I realize that getting an accurate count is extremely difficult with so many different things going on underneath (prefetching, instructions, cache lines, etc.), so I am trying to get at least a *rough estimate*.
I'm using LIKWID to analyze my code and I was hoping to get what I need using the following counters:
More precisely, I was hoping that A = B + C + D + E and using these to get a rough estimate on the proportion of data that's coming from L1, L2, L3 and DRAM. e.g. if my total byte accessed was 1 GB, then L1 data will be roughly (1 GB * B / A) or (B / (B + C + D + E)) and so on.
Unfortunately, A > B + C + D + E and I'm not sure why. Maybe B, C, D, E, doesn't count off-core cache access? Or maybe I'm just wrong about what these counters are counting.
So basically I have two questions
1) What are A, B, C, D and E counting exactly? and
2) Is there any way to get a (rough) breakdown of how much of my kernel's required/demanded data is coming from where (L1, L2, L3, or DRAM)?
You are missing an important event -- the name will be something like MEM_UOPS_RETIRED_LFB_HIT. This counts the loads that miss in the L1 cache but which merge into a preceding L1 cache miss. Including this event should help close the gap in the accounting.
If we call MEM_UOPS_RETIRED_LFB_HIT event (F), then you should have A = B + C + D + E + F.
Unfortunately these events won't tell you how much traffic there is between the various levels of cache, for two reasons:
1. These events are supposed to tell where the data was found when a load micro-op is executed. They don't (and can't) say whether the data was found at that location because it was previously used and still in the cache or if the data was found at that location because it was prefetched into that level of cache. So they are good for identifying long-latency loads that may cause processor stalls, but they are not good to determine either total data traffic or data re-use at each level of the cache.

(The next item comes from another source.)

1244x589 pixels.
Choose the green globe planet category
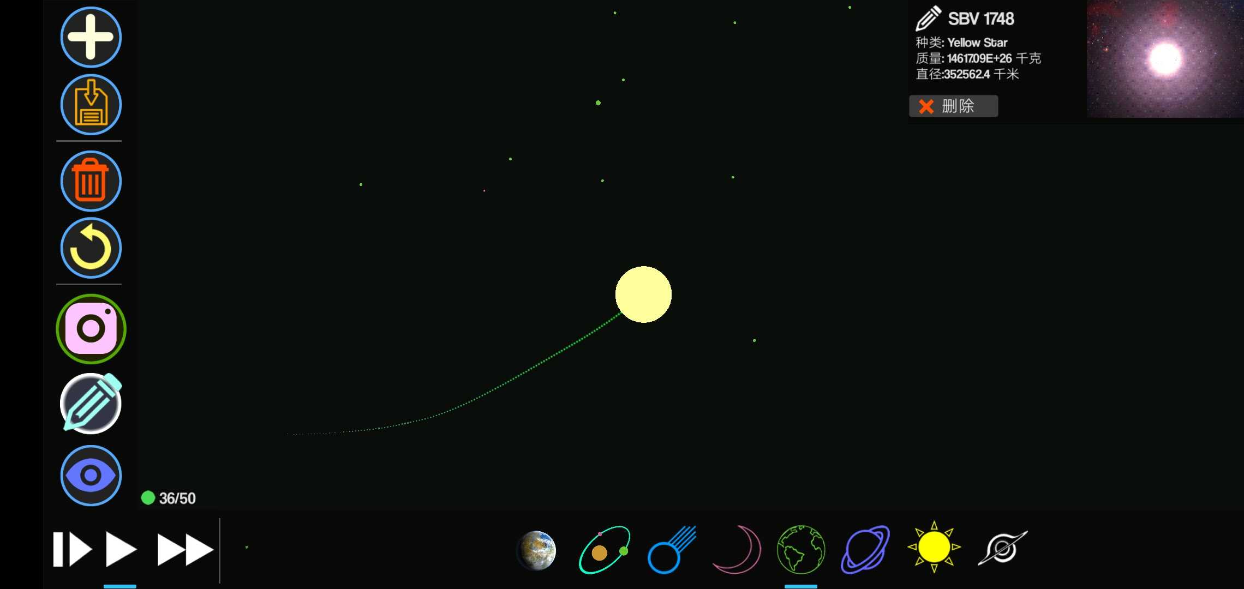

2. On at least some platforms, events C & D (load hit L2 & load hit LLC) are broken for AVX loads -- they always return zero. The equation will still close, but the AVX loads that actually find their data in the L2 or LLC will be counted in bucket E (LLC misses). Oddly, this is not discussed in either the SW developer's guide (Volume 3) or in the processor specification updates (i.e., errata), but is mentioned in the appendix of the performance optimization manual that discusses performance counters.
Fortunately (?), the performance of multi-grid kernels is usually limited by data movement, so re-compiling for SSE4.2 instead of AVX will restore the functionality of the counters with (typically) minimal impact on performance.